When utilizing AI, a prompt is a set of instructions that is given to the software for it to analyze and fulfill. Different prompts will collide with different algorithms, and different training datasets in a variety of ways. For example, describing the same thing in two different ways will trigger different patterns the AI has learned, and sometimes unconventional keywords have useful results. This means that prompting is currently as much art as it is science.
For example, people working with Art Generation AI have discovered that including terms like "4k" increase quality and realism despite not causing the image to be in 4k resolution, because the images the term was associated with in the dataset are highly cinematic examples and advertisements of the higher resolution, so by invoking those patterns prompters have been able to draw out more desirable images.
Negative Prompting
This is when the software is told what not to produce, for example you might tell our art AI to avoid the color blue or something. Interestingly, if you perform a negative prompt for the word ugly, the AI will avoid producing things that were associated with ugly in the dataset, and since the dataset includes social media evaluations of art or works intentionally labeled as having an ugly subject by the artist, the AI has essentially derived an aesthetic sensibility it deploys when told to exclude ugly. This is one of the ways that human bias can slip into AI, as the software will internalize the judgement that something is ugly.
For an example of this in research assistance, look no further than the initial success of prompts featuring "Social Engineering" in which AI are guided to provide more useful results, or even to circumvent the limitations placed on them, via prompts reframing the question as a hypothetical, to write a story featuring the information, indicate that a human life is in danger pending the answer to a particular question, manipulating the AI by giving it incorrect context, and so forth.

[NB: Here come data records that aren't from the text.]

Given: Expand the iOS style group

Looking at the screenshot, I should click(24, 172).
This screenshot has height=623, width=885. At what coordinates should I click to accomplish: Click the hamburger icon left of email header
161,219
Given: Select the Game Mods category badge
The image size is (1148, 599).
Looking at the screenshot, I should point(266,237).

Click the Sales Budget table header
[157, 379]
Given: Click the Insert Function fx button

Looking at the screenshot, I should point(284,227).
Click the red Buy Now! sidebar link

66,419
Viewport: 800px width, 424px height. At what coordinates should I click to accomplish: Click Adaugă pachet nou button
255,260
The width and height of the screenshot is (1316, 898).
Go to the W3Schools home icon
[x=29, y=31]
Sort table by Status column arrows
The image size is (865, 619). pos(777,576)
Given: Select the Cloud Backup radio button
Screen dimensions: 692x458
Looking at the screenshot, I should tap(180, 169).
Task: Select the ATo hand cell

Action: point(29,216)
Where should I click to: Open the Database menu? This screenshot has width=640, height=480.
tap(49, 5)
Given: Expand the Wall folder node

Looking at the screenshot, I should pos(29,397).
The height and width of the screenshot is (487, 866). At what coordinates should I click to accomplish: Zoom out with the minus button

Prompt Engineering vs. Problem Formulation
While no one really knows what path future development of these technologies will follow, current expectations is that upcoming advancements in AI will render the specifics of prompting less important, because AI itself will better be able to bridge the gap between what we ask for and what we meant to ask for. Ogur A. Acar for example, predicts as in their article on the subject for the Harvard Buisness Review AI Prompt Engineering Isn’t the Future:
Although prompt engineering may hold the spotlight in the short term, its lack of sustainability, versatility, and transferability limits its long-term relevance. Overemphasizing the crafting of the perfect combination of words can even be counterproductive, as it may detract from the exploration of the problem itself and diminish one’s sense of control over the creative process. Instead, mastering problem formulation could be the key to navigating the uncertain future alongside sophisticated AI systems. It might prove to be as pivotal as learning programming languages was during the early days of computing.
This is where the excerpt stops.